Preferably, the heat conductor is formed by at least one thermally conductive sheet. The thermally conductive sheet is, for example, an aluminum or a copper sheet.

In a preferred embodiment, the heat conductor, in particular the sheet from the cold storage leads to the refrigerator. The heat conductor, in particular the sheet is connected to the cold storage, preferably with the container wall of the cold storage. More preferably, the heat conductor, in particular the sheet, leads into an upper region of the cooling space.

By means of the heat conductor, it is thus advantageously possible to selectively remove heat from the cooling space into the cold storage. Further advantageously, such a heat flow flowing from the cooling space to the cold storage can advantageously be specifically limited.

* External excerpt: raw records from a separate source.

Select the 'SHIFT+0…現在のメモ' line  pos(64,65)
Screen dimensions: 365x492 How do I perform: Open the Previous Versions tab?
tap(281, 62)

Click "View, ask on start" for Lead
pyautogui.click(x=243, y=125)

In a preferred embodiment of the cooling device, the heat conductor, in particular the sheet, is preferably connected to the cooling space in a heat-conducting manner in an upper part of the cooling space provided for setting up the cooling device. For example, the sheet can protrude into the cooling space in the upper region of the cooling space. Thus, advantageously, a uniform cooling chamber temperature can be achieved.

In a preferred embodiment, the heat pump to a refrigerant circuit with an evaporator, wherein the evaporator - preferably centrally - is arranged in the cold storage that heat from the cold storage can be removed via the evaporator of the heat pump.

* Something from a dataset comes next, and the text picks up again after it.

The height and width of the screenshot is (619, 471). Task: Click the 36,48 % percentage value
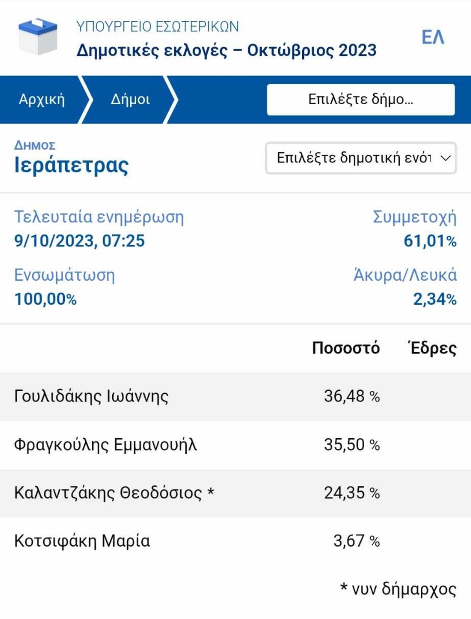(352, 396)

In a preferred embodiment of the cold accumulator, the cold accumulator is a latent cold accumulator. Thus, advantageously, a uniform temperature of the latent cold accumulator can be achieved during heat absorption of the cold accumulator. More preferably, the cold storage is designed to keep a fluid, in particular water or an aqueous salt solution in stock. During heat absorption of heat from the cooling space, it is thus advantageous to use an enthalpy for changing an aggregate state of the latent storage medium.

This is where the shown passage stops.